= Kritai katholikoi =

Supreme court during the late Byzantine Empire

The kritai katholikoi tōn Rhomaiōn (κριταὶ καθολικοὶ τῶν Ῥωμαίων, "universal judges of the Romans") were a supreme court during the late Byzantine Empire.

==History==
The court had its antecedent in a tribunal of 12 judges, composed of both secular (senatorial) judges and of ecclesiastical members, created by Andronikos II Palaiologos in 1296. It functioned as a supreme court, and there was no appeal from its decisions. The tribunal was reduced to four members, at least one of whom had to be a bishop, by Andronikos III Palaiologos in 1329, and received the name "kritai katholikoi". According to Manuel II Palaiologos, they had authority over all matters; received only written complaints; conducted the hearings, including expert testimony where deemed necessary; and deliberated in seclusion, with the judgement resulting from the majority of opinions. The first four judges were Joseph, Bishop of Apros, Gregory Kleidas, an archdeacon and dikaiophylax, the megas dioiketes Glabas, and Nicholas Matarangos, probably a scholar.
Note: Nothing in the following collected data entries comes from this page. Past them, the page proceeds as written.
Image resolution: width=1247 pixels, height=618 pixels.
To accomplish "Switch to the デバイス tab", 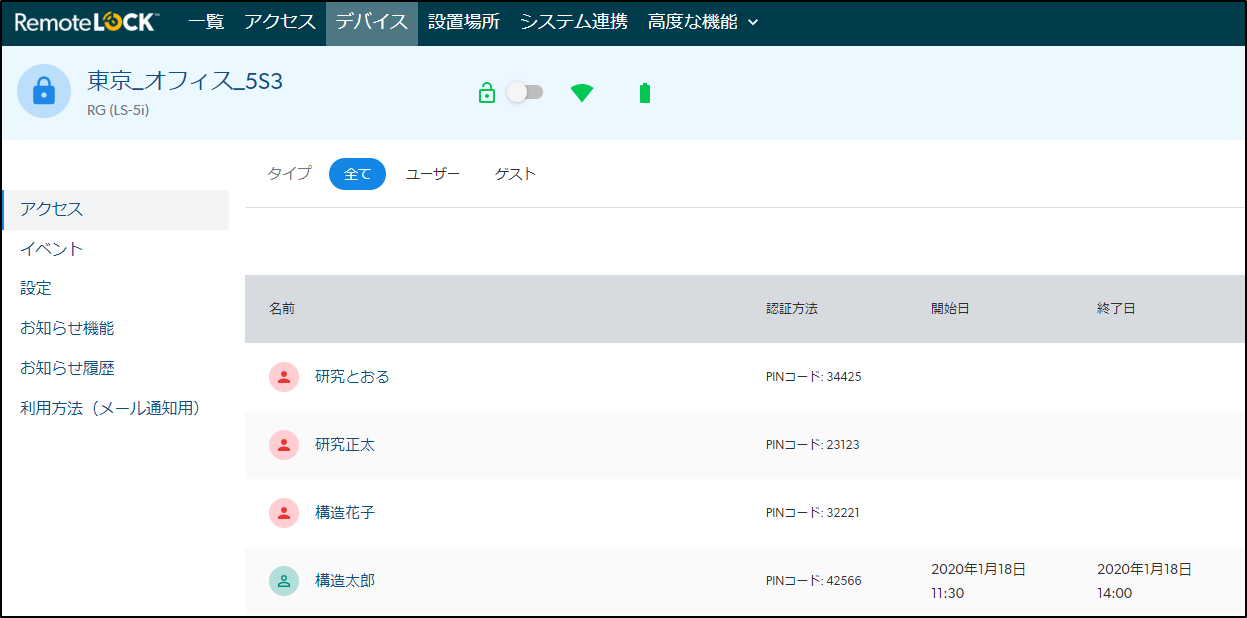I will [371, 20].
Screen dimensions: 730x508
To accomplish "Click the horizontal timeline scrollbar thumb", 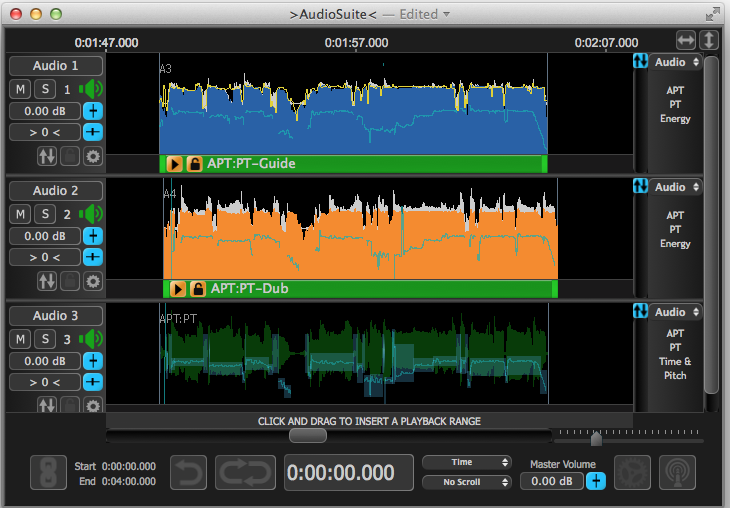I will [307, 435].
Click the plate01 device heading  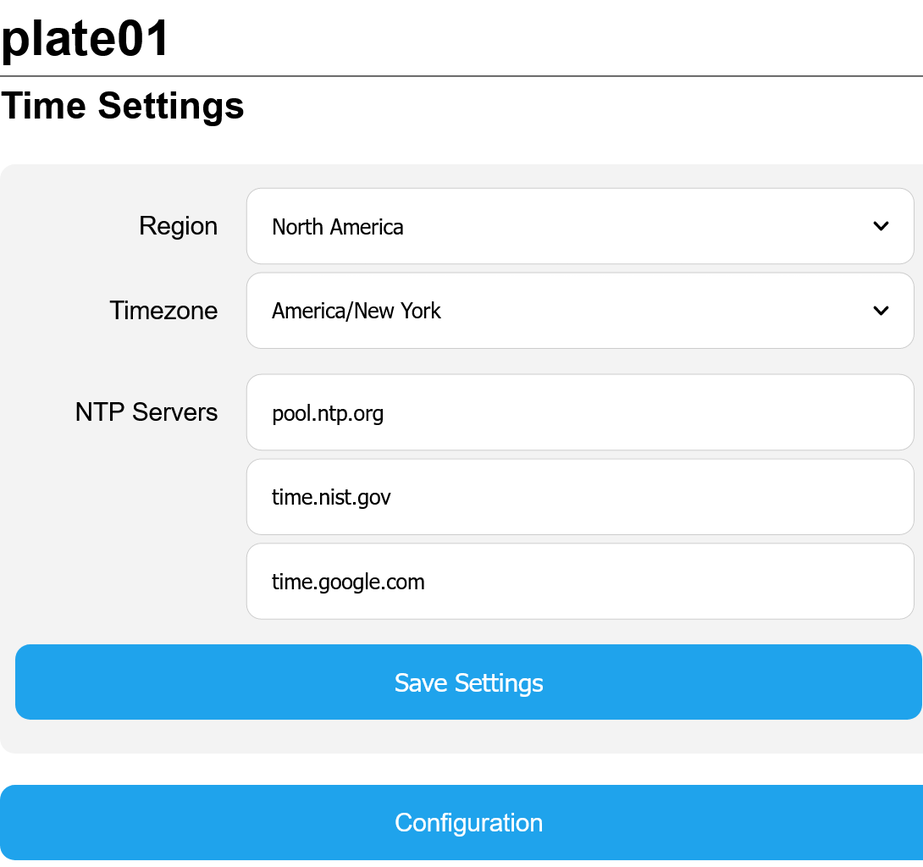click(x=86, y=38)
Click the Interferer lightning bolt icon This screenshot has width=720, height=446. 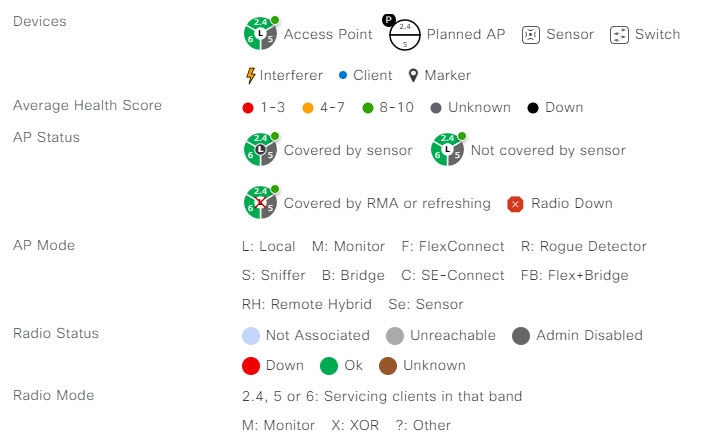250,75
They served until a major corruption scandal in 1336/7, of which the first three were found guilty.

Besides the original tribunal resident in the capital Constantinople, similar boards of judges appeared in the course of the 14th century in the Byzantine territories of the Despotate of the Morea, in Thessalonica, and Lemnos, as well as in the Byzantine-influenced Serbian Empire and the Empire of Trebizond.